Work task ▸ Which lines run from the one with "You are a GUI" through the end of the data? Retype them exactly, without pictures.

Data ▸

=== Begin Enclosure ===

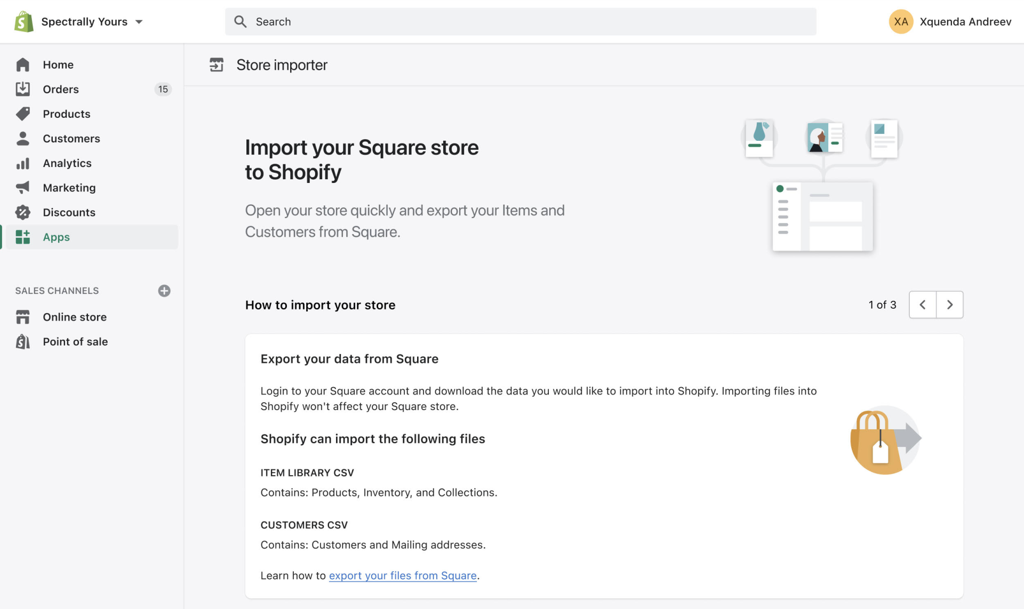Viewport: 1024px width, 609px height.
Task: Open the Home section via house icon
Action: click(23, 64)
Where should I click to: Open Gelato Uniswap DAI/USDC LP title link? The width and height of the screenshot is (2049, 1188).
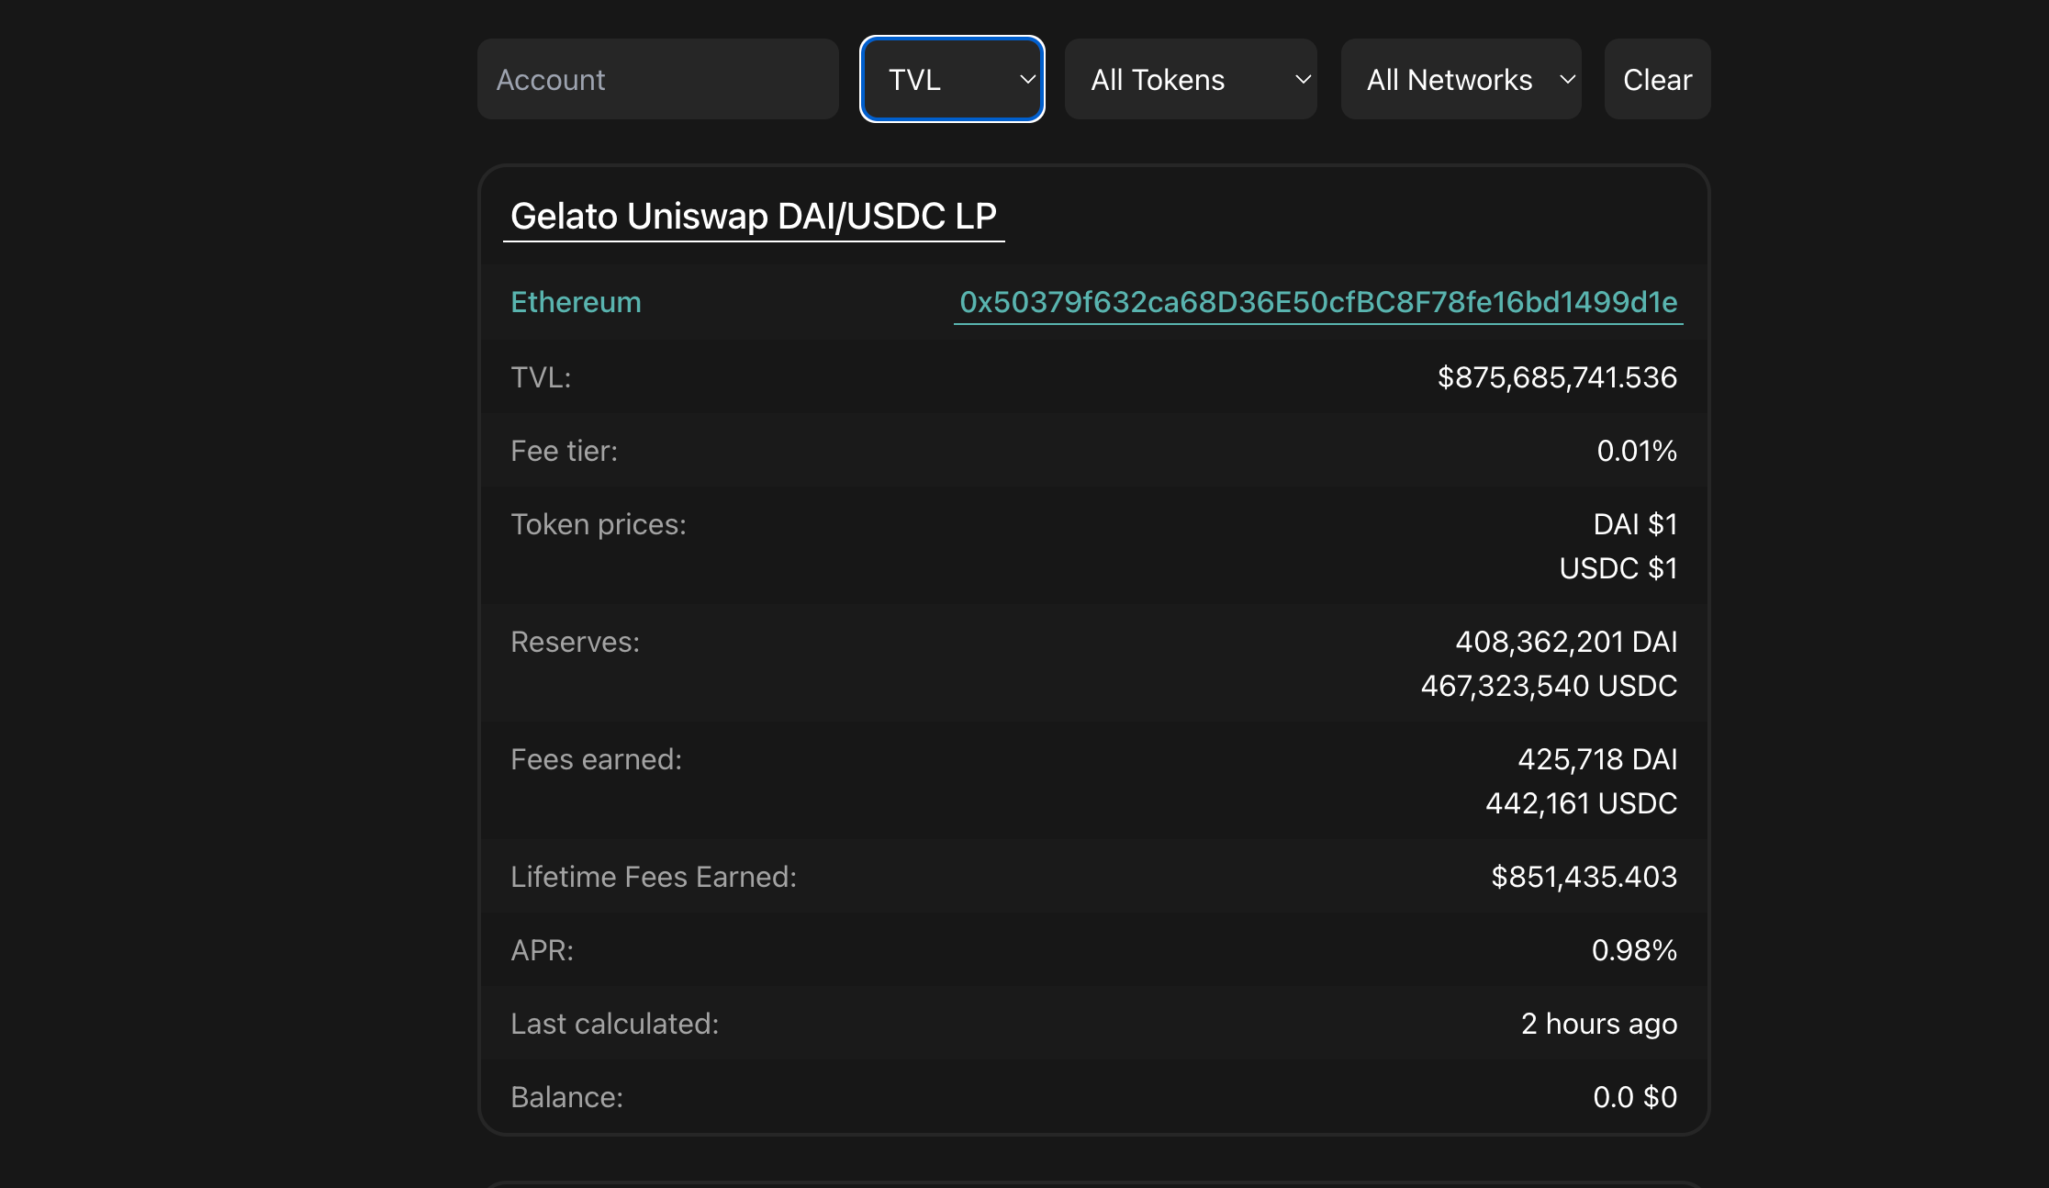pos(753,217)
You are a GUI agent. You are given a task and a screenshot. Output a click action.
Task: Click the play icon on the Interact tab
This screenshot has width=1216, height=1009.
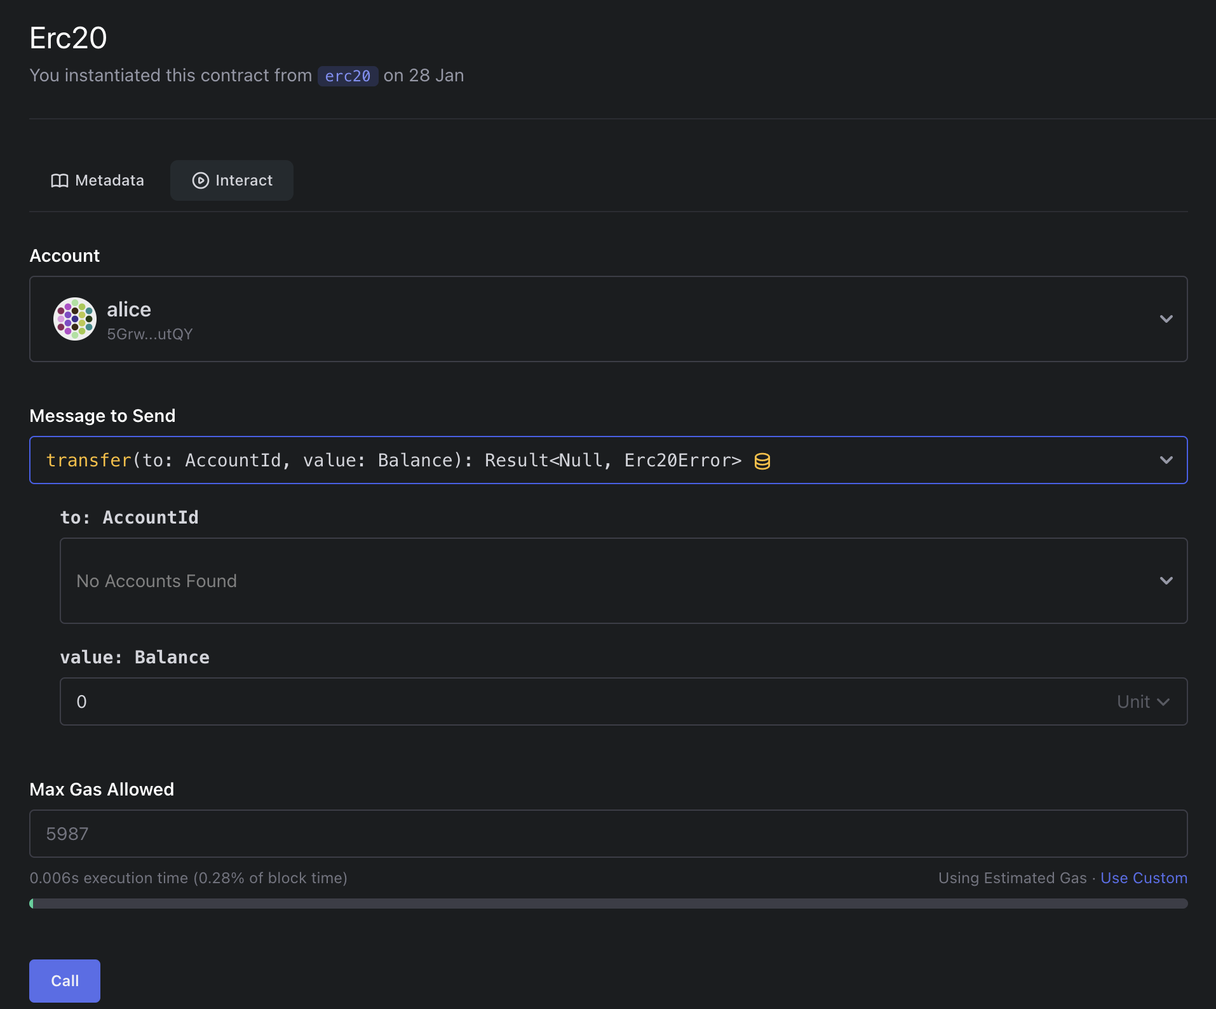click(199, 180)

=== End Enclosure ===

Answer space ▸
You are a GUI agent. You are given a task and a screenshot. Output a click action.
Task: Click the play icon on the Interact tab
This screenshot has width=1216, height=1009.
click(199, 180)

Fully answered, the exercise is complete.